Alice Longstaff, who died in 1992, was well known in her home town of Hebden Bridge in West Yorkshire but not elsewhere. Her fans hope a new book of her photographs will change that.
“People who knew her say she was a real force of nature,” said Andrew McTominey, the heritage manager of the Hebden Bridge-based charity Pennine Heritage, which holds Longstaff’s archive. “She was a brilliant photographer.

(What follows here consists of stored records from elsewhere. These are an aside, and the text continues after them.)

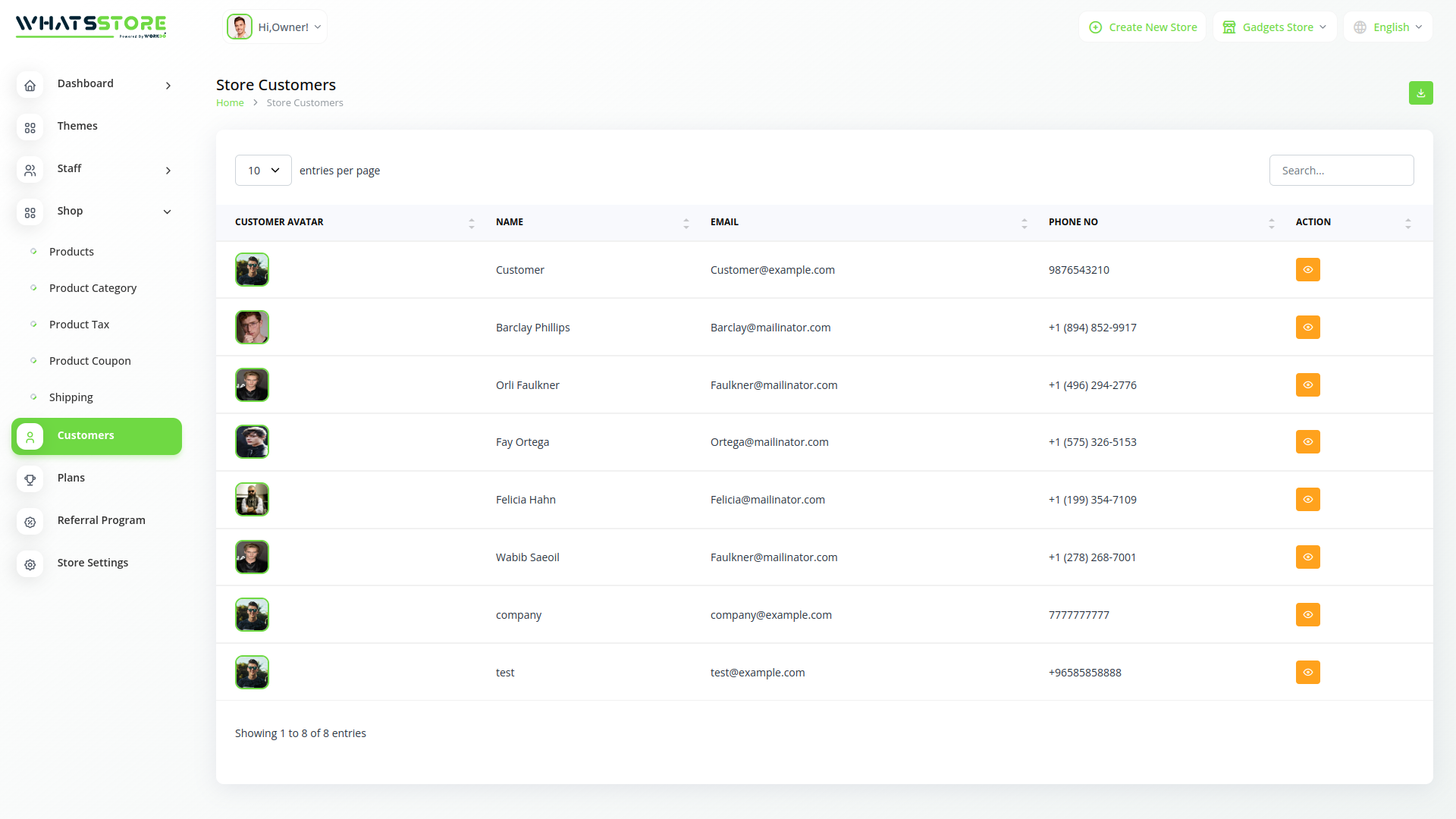
Task: Click the Customers person icon in sidebar
Action: 30,436
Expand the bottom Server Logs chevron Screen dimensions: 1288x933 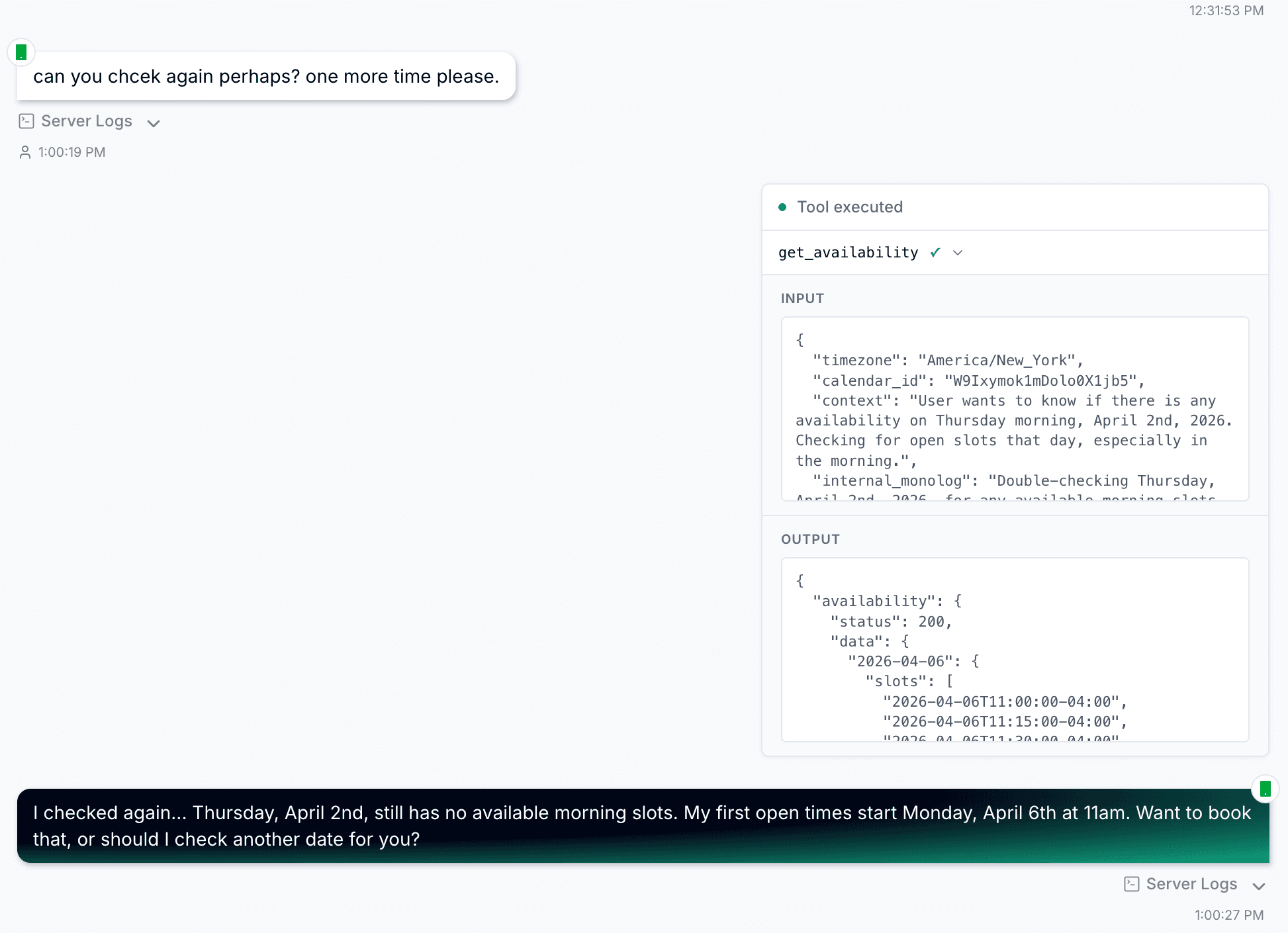coord(1258,887)
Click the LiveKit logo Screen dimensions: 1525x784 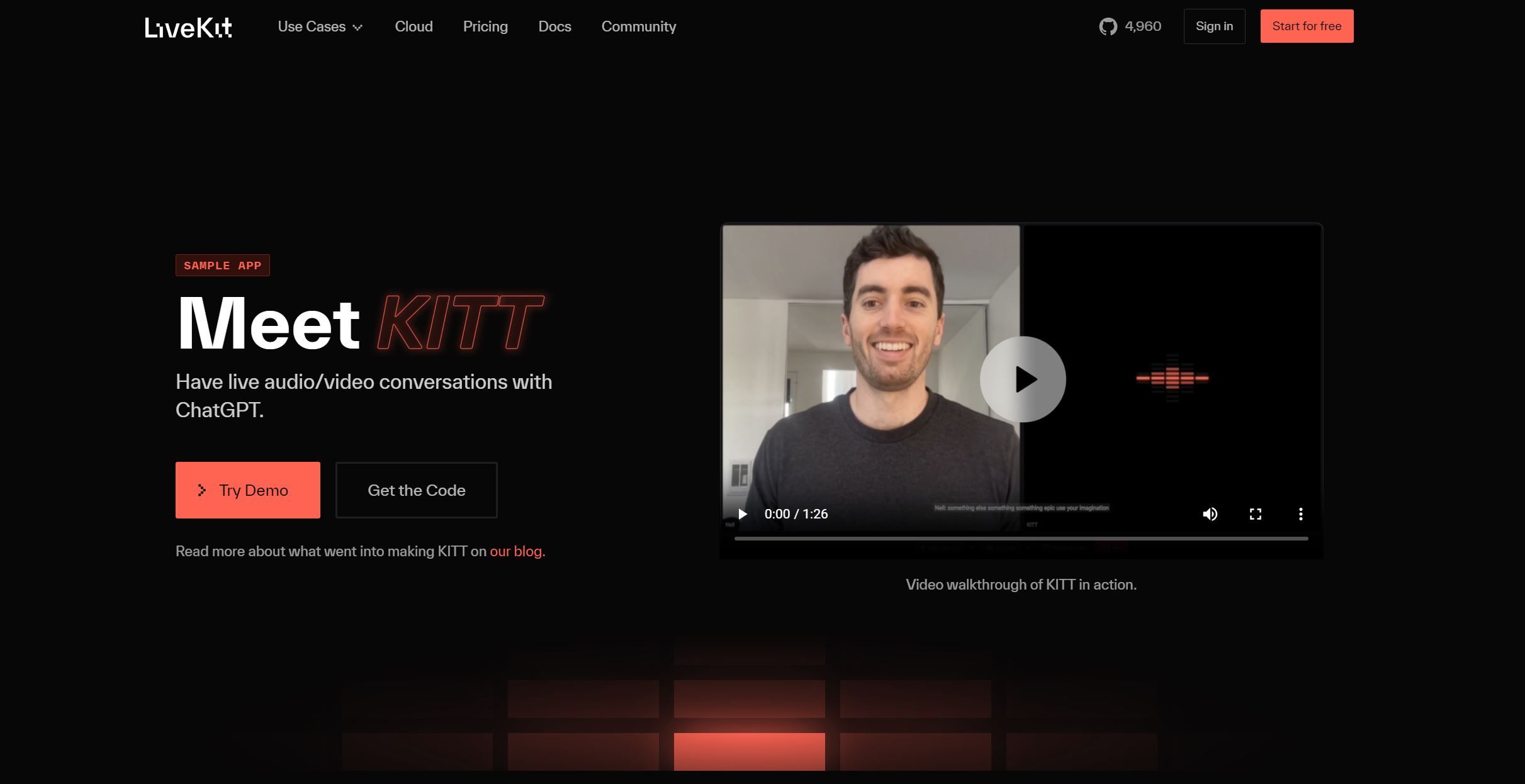pyautogui.click(x=188, y=27)
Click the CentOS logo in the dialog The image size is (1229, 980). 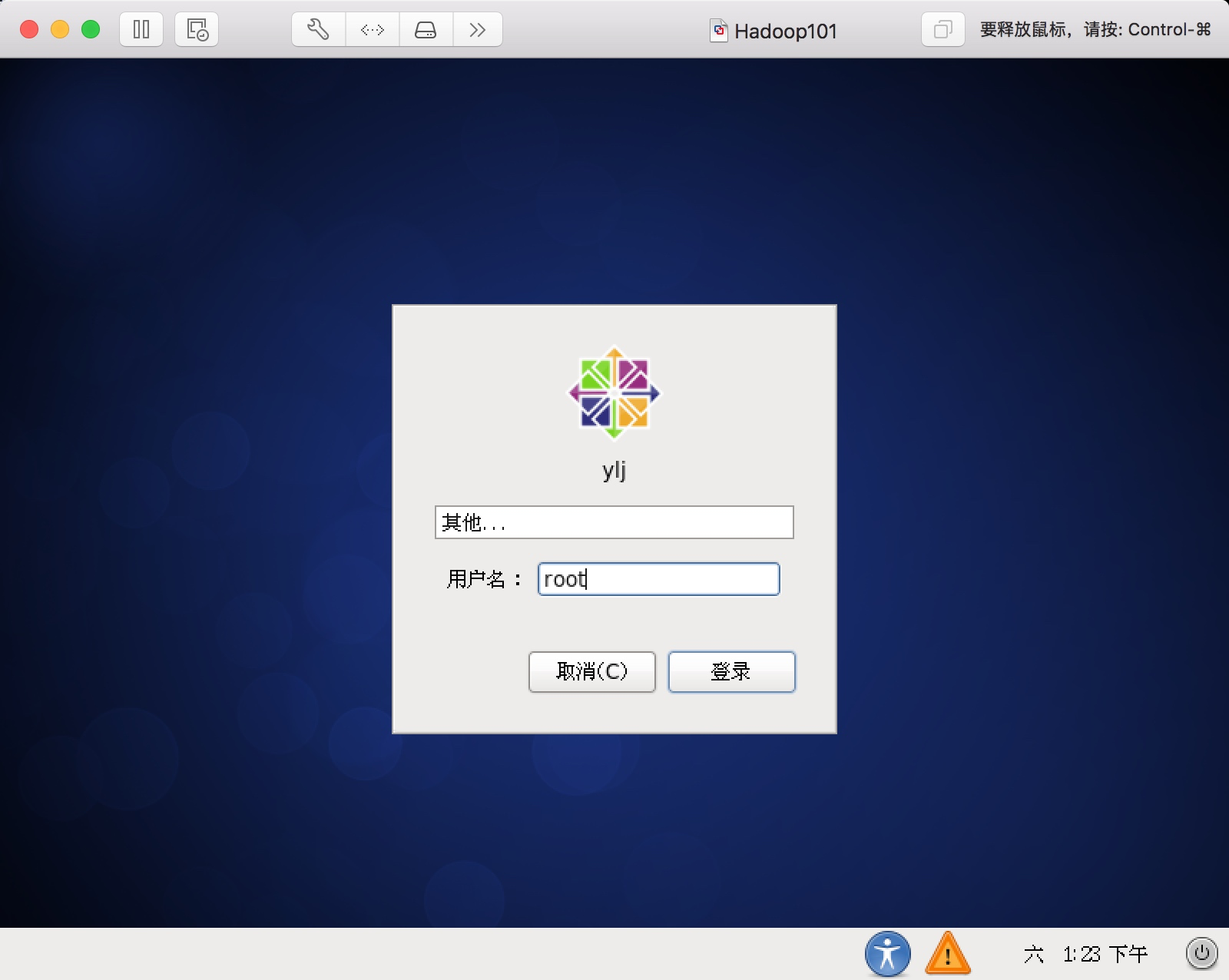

She deserves to be known to the wider world.”
Born on a farm in 1907 in the village of Heptonstall, Longstaff was, her report shows, a good pupil but she left school at 14, apparently determined to become a photographer.
Most women of her age and status would have gone to work in the mills or domestic service but Longstaff managed to get an apprenticeship at Westerman’s photography studio in Hebden Bridge.
In 1935, she took charge of West End Studios and became the go-to photographer for generations of Hebden Bridge residents getting married or needing passport photos.
In the late 1930s, she bought a cutting-edge Rolleiflex camera, like that used by the American photographer Lee Miller, this year portrayed by Kate Winslet in the film Lee. It allowed Longstaff to take photographs “on the go”, something she later described as “heaven”.
After Longstaff’s death, Pennine Heritage was given her vast collection of negatives. There were tens of thousands of them, mostly her studio work.
Researchers were also thrilled to find a wealth of “end-of-the roll” photographs that charted the people and everyday life of Hebden Bridge as well as the distinctive beauty of the town and its surrounding Calder Valley landscape.
It is these negatives that have been restored and are being seen for the first time.
Most of the people in the photographs are unknown, although the charity hopes local people will come forward with names as well as insights and stories.
McTominey said the photographs showed what a remarkable photographer Longstaff was. She was a pioneer and someone who deserved to be recognised alongside better-known peers, he said.
“She was a real character. So many people come here and say, ‘oh I was photographed by her’.”